Coronavirus : Avec la fermeture des tribunaux, la justice au ralenti
JUSTICE•La ministre de la Justice, Nicole Belloubet, a annoncé samedi la fermeture de tous les tribunaux au public. Seule l’activité essentielle est maintenueCaroline Politi
L'essentiel
- Depuis ce lundi, les tribunaux sont fermés au public « sauf en ce qui concerne le traitement des contentieux essentiels ».
- De nombreux procès sont renvoyés.
- Les enquêtes tourneront également au ralenti.
Porte clause, ou presque. Depuis ce lundi, les tribunaux sont fermés au public « sauf en ce qui concerne le traitement des contentieux essentiels », a annoncé ce week-end Nicole Belloubet, la ministre de la Justice. Si la nouvelle n’a rien d’étonnant compte tenu de l’épidémie de coronavirus, elle met une nouvelle fois à rude épreuve les juridictions, déjà très éprouvées par la grève des avocats, entamée en janvier. « On était déjà sur des renvois à en moyenne une année, voire plus dans certaines chambres correctionnelles, c’est évident que cela ne va pas arranger la situation », confie-t-on à Nanterre.
Des milliers d’audiences suspendues ou renvoyées
En attendant que la situation s’améliore, seules les audiences indispensables – les comparutions immédiates, celles concernant la détention provisoire ou le contrôle judiciaire, les ordonnances de protection ou les urgences concernant les mineurs, notamment – sont maintenues. « Le juge des référés examinera aussi les dossiers urgents », précise le tribunal judiciaire de Paris dans un communiqué. Objectif : assurer la continuité de la justice tout en limitant, comme partout ailleurs, les interactions afin de contenir la propagation du virus. « Les personnels présents sont uniquement ceux concernés par des urgences, les autres feront du télétravail quand c’est possible », indique-t-on à Créteil.

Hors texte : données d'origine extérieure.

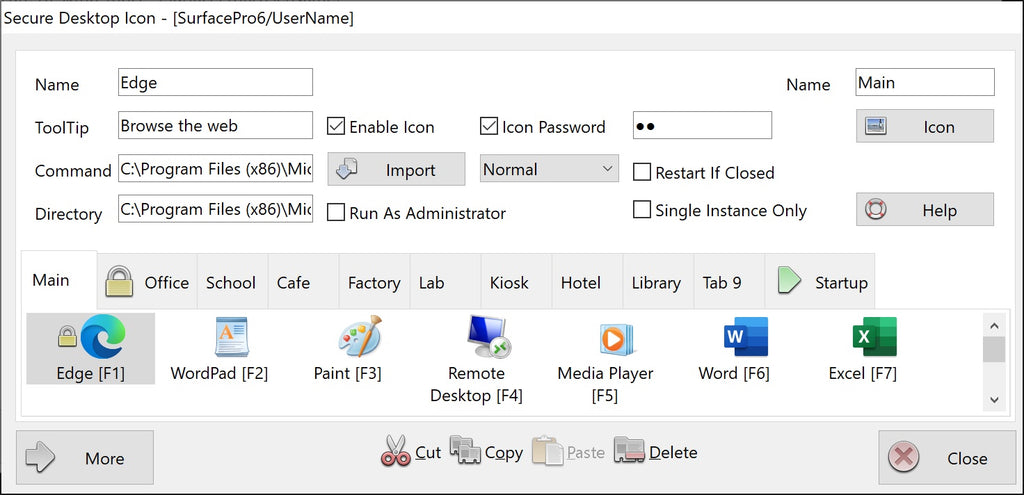
Task: Toggle the Icon Password checkbox
Action: click(489, 127)
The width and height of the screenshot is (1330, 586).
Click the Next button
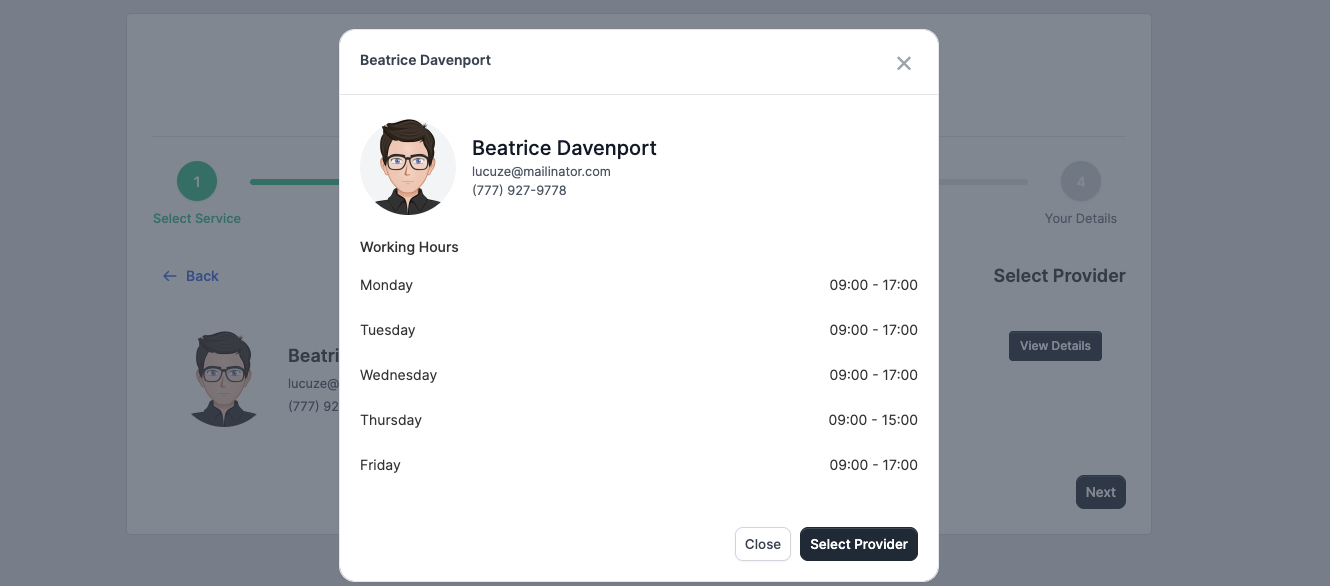pyautogui.click(x=1100, y=492)
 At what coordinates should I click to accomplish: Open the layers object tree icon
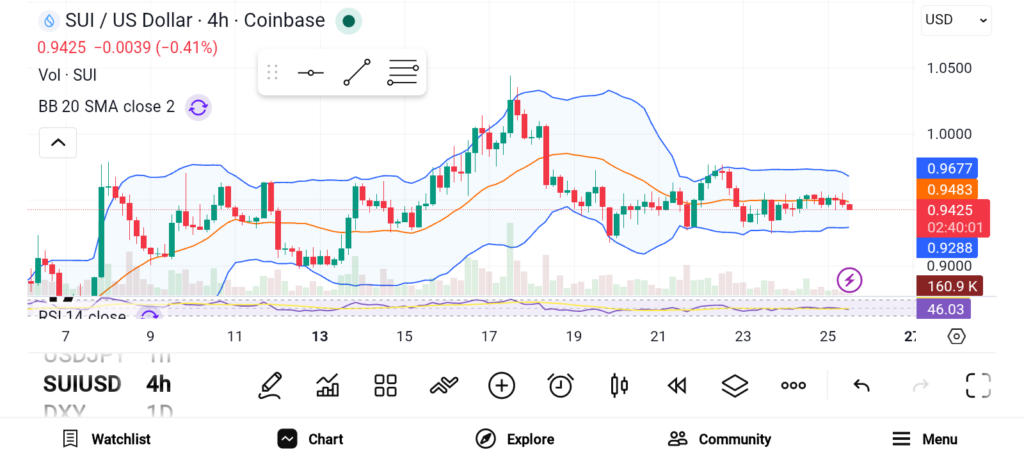click(x=735, y=385)
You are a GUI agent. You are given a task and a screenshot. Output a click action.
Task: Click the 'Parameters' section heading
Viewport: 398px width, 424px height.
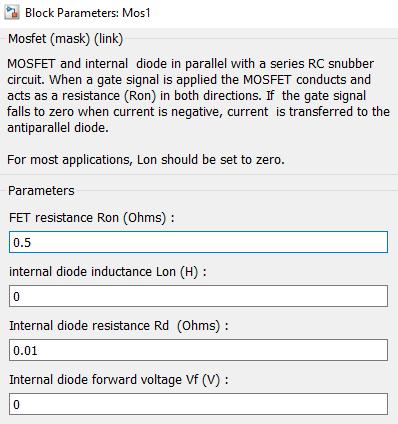(41, 191)
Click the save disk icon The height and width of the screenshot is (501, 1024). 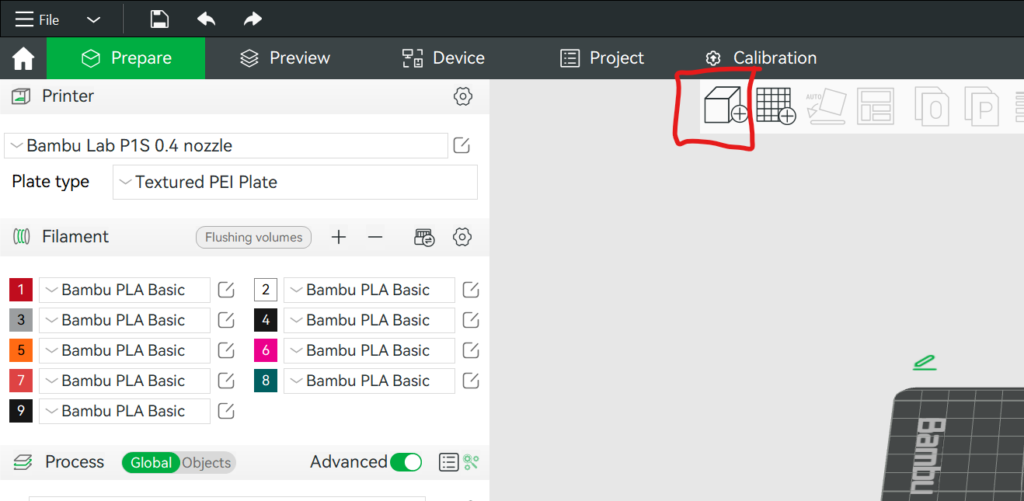tap(159, 19)
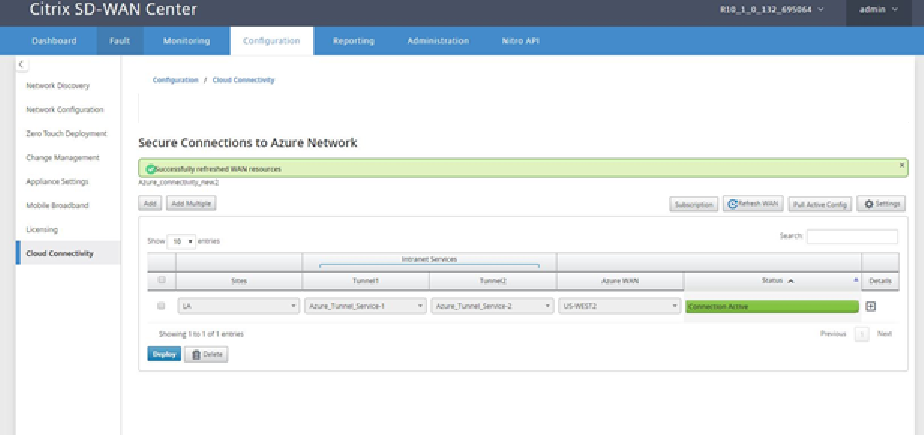Open the Sites dropdown showing LA
The width and height of the screenshot is (924, 443).
click(239, 306)
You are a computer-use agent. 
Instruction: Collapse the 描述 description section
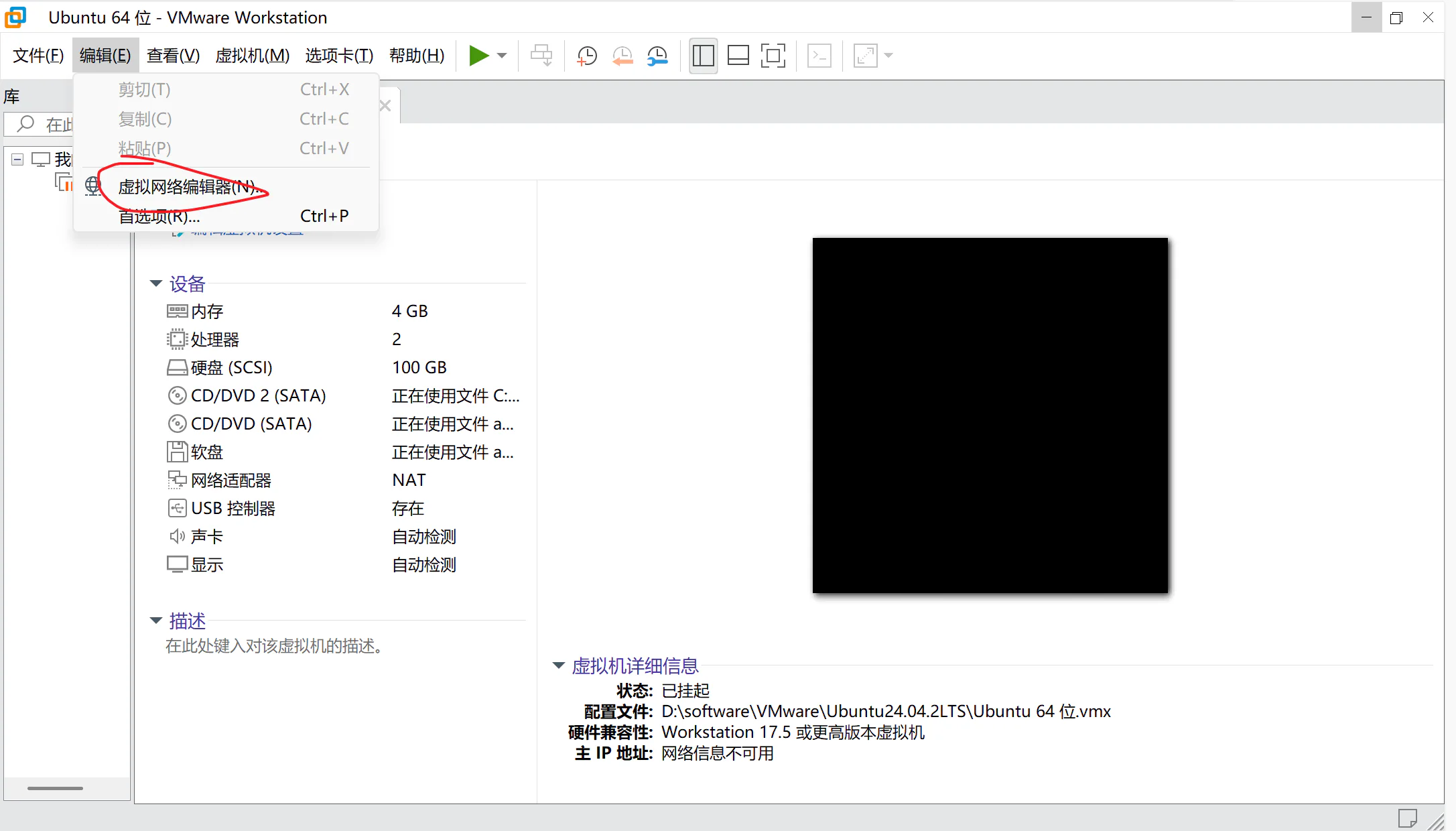tap(155, 621)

Conséquence directe : le calendrier judiciaire, déjà engorgé, devient un véritable casse-tête. A Paris, le procès-fleuve du Mediator a ainsi été suspendu. Reprise théorique des audiences, le 2 juin. Celui des attentats de Charlie Hebdo et de l’Hypercacher, qui doit s’ouvrir le 4 mai pour deux mois, est en suspens. A Saintes, le très attendu procès de Joël Le Scouarnec, ce chirurgien soupçonné de centaines de viols et agressions sexuelles, entamé vendredi, a finalement été renvoyé au mois d’octobre en « raison de la crise sanitaire ». Et ce, bien qu’il se tenait à huis clos. A Nanterre, décision a été prise de terminer le procès d’assises en cours – le verdict est attendu ce lundi – mais de renvoyer celui prévu en fin de semaine, dont l’accusé comparaît sous contrôle judiciaire. « Quand on voit le nombre de dossiers en souffrance qu’on a déjà, on se demande comment on va gérer cette situation », s’inquiète une greffière parisienne.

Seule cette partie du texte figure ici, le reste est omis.